- Born: January 2, 1907 Honolulu
- Died: June 10, 1988 (aged 81) Kāneʻohe

= Charles W. Kenn =

Hawaiian cultural historian (1907–1988)

Charles William Kenn (January 2, 1907 – June 10, 1988) was a Hawaiian historian and cultural expert. Kenn was one of the last living practitioners of lua, a Hawaiian martial art, before he shared what he knew with a select group of students to continue the sacred tradition. In his scholarly writings, he resisted cultural assimilation of Hawaiians into American culture and defended the cultural practices of Native Hawaiians.

==Early life, education, and career==

Charles William Kenn was born in Honolulu on January 2, 1907. Kenn was descended from a line of kāhuna.
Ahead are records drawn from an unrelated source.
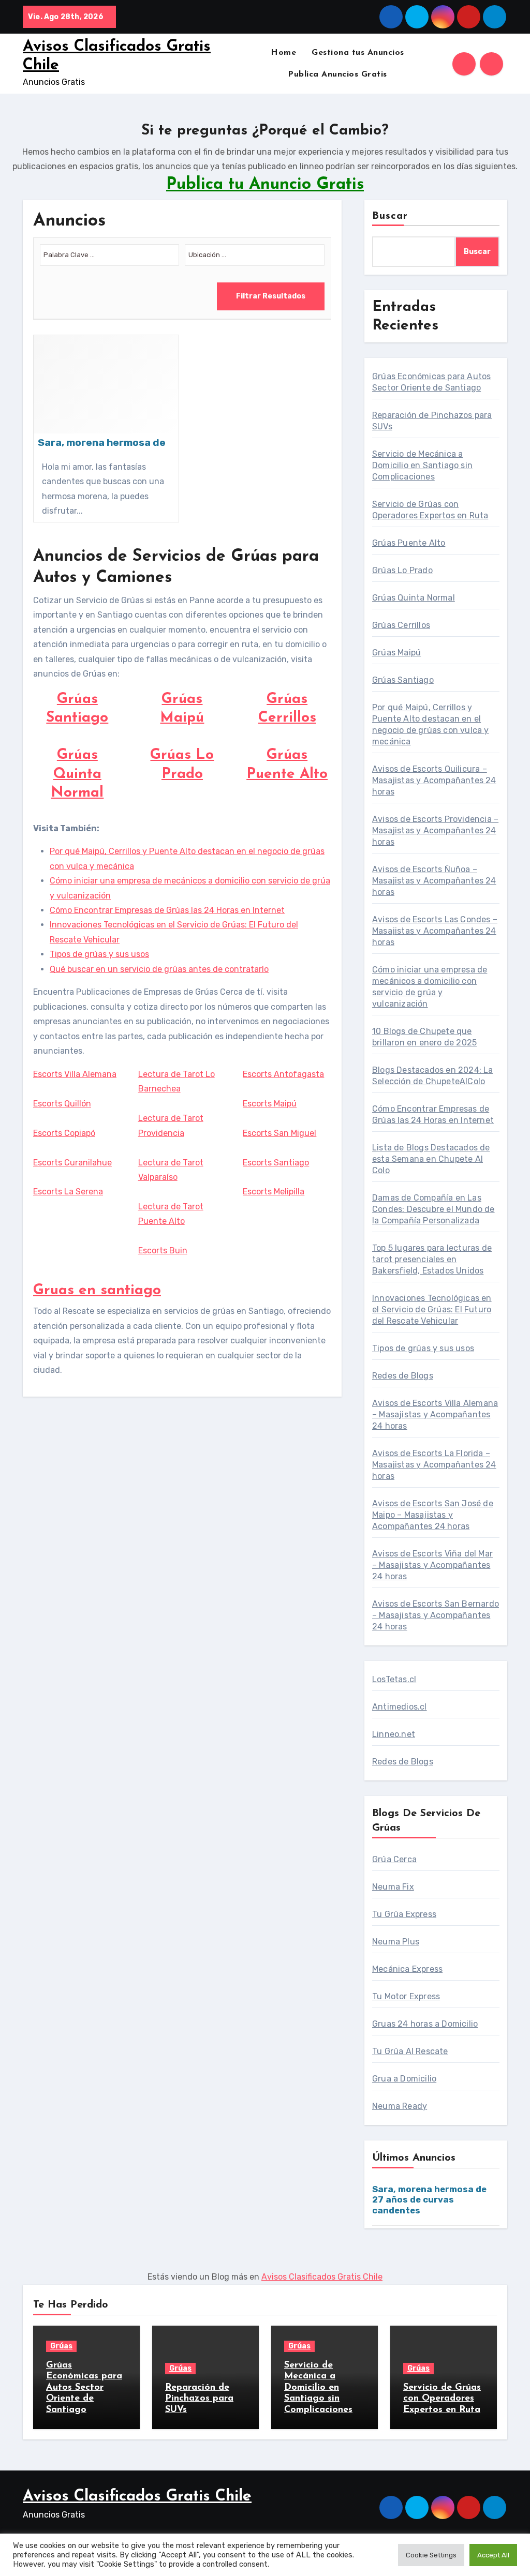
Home (283, 53)
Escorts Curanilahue (72, 1162)
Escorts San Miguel (279, 1133)
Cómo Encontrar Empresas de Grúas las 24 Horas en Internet (167, 910)
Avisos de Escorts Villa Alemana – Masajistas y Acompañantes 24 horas (435, 1414)
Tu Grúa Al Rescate (410, 2051)
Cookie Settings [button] (431, 2555)
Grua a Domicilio (404, 2079)
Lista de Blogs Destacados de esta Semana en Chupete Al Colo (431, 1159)
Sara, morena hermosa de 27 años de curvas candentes (429, 2200)
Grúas (61, 2346)
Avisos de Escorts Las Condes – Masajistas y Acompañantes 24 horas (434, 931)
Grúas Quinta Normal (77, 774)
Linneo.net (393, 1734)
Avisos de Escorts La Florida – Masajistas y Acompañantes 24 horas (434, 1464)
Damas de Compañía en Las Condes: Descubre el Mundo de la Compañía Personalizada (433, 1209)
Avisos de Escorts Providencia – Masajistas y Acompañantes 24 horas (435, 830)
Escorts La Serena (68, 1191)
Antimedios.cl (399, 1707)
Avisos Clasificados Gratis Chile (321, 2277)
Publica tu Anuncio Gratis (265, 184)
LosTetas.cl (394, 1679)
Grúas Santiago (403, 680)
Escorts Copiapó (64, 1133)
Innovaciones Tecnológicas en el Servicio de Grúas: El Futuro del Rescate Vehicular (432, 1309)
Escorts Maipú (270, 1104)
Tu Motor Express (406, 1996)
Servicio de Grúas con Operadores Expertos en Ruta (442, 2399)
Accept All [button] (493, 2555)
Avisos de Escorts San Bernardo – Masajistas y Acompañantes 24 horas (435, 1615)
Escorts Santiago (276, 1162)
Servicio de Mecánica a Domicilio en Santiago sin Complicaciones (422, 465)
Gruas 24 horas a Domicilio (425, 2024)
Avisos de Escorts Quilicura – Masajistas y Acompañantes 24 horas (434, 780)
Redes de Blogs (402, 1376)
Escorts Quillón (62, 1104)
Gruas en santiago (97, 1290)
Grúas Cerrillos (401, 625)
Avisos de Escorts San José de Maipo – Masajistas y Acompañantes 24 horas (432, 1515)
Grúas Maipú (396, 652)
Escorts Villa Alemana (74, 1074)
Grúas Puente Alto (408, 543)
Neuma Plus (395, 1941)
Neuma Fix (393, 1887)
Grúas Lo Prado (402, 570)
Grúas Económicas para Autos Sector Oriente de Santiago (84, 2388)
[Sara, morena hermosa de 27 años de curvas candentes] (106, 428)
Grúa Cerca (394, 1859)
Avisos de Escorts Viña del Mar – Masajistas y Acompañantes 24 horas (432, 1565)
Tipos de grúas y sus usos (99, 954)
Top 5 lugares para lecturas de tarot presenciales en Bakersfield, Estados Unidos (432, 1259)
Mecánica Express (407, 1969)
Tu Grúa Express (404, 1914)
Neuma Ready (399, 2106)
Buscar (390, 216)
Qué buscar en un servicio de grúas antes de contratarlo (159, 969)
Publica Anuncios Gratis (337, 74)
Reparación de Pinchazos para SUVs (199, 2399)
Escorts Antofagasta (283, 1074)
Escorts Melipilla (273, 1191)
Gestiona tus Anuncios (358, 53)
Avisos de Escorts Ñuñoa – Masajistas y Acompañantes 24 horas (434, 880)
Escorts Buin (162, 1250)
His ethnic background was Hawaiian, Japanese, and German. Kenn graduated from President William McKinley High School, Hawaii's first public high school. He went on to complete graduate and postgraduate work at the University of Hawaiʻi.

Kenn held a number of jobs, including work early in his adult life as a teacher at Central Union Church in Honolulu and on the Big Island. He served as the Director of Hawaiian Activities for the Honolulu Recreation Commission. He also worked as the cultural specialist for Waimea Falls Park for many years.

==Scholarship==

In his writings, Kenn argued passionately for defiance against the Americanization of the Hawaiian people. He shared his skepticism of the benevolence of American education and critiqued assimilationist policies that demonstrated contempt for Hawaiian cultural practices. In a 1936 article, he wrote:
The white fathers from the land of the free decided my people should go to school. Hadn't they always been to school? Were not the great out of doors their books, wherein they learned the things they needed to know the most? Superimposition and education were brought about without regard for the elements in my peoples' culture that were worth saving. I am still a Hawaiian and I am proud of it. I am no different from you.

Kenn recorded Hawaiian chants from elders, preserving information about the Hawaiian language and cultural traditions. Many of his recordings became part of the collections of the Bishop Museum. In 1935 Kenn staged an exhibition of hula and traditional sports at the University of Hawaiʻi at Mānoa; the film from this event became part of the Bishop Museum's 1984 film Ka Po'e Hula Hawai'i Kahiko, The Hula People of Old Hawai'i.

He wrote about the pronunciation of the word "Hawaii" in 1944, consulting with Polynesian and linguistic experts as well as relying on his own recordings of elder Hawaiians speaking and chanting, determining that "Haw-vah-eʻe" was historically accurate. In 1949 he wrote a short book titled Fire-walking from the inside : a report on four fire-walking performances in Honolulu, and a critical study of them from the point of view of the initiate fire-walker instead of that of the onlooker, discussing the prayers and rituals involved in firewalking.

==Knowledge and teaching of lua==

By the 1970s, Kenn was one of the last living masters of lua, a sacred martial art practiced by skilled warriors. As a young man, he had learned lua from several teachers, including two who had trained at a royal lua school established by King Kalakaua. He had also studied with sensei Seishiro Okazaki.

When he was approached by men who wanted to learn the ancient tradition, Kenn initially refused, but eventually agreed to teach a core group of students. After four years of training he graduated a group of five ‘olohe (masters), who have continued teaching select students. Kenn's efforts led to the establishment of two lua pa (schools) in Hawaii: Pa Ku‘i-a-Lua and Ku‘i-a-Holo.

==Death and legacy==

Kenn died at his home in Kaneohe on June 10, 1988.

In 1976 Kenn was the first honoree in the Living Treasures of Hawaii program of the Buddhist Honpa Hongwanji Mission of Hawaii. A concert was held in 1984 honoring the recipients of the Na Makua Mahalo Ia Award, recognizing their contributions to the Hawaiian Renaissance of the 1970s. "Uncle Charles" was one of the kūpuna (elders) celebrated for his work as a historian, ethnologist, lecturer, translator, social worker, and poet. The 1984 Ka Makahiki a Paani, an event dedicated to traditional Hawaiian sports and games, was dedicated to Kenn in recognition of his efforts in preserving and reviving those sports and games as well as the Makahiki celebration.

In 2006, four of Kenn's students published Lua: Art of the Hawaiian Warrior, describing the history and philosophy of lua, while continuing to keep the sacred aspects of the artform hidden.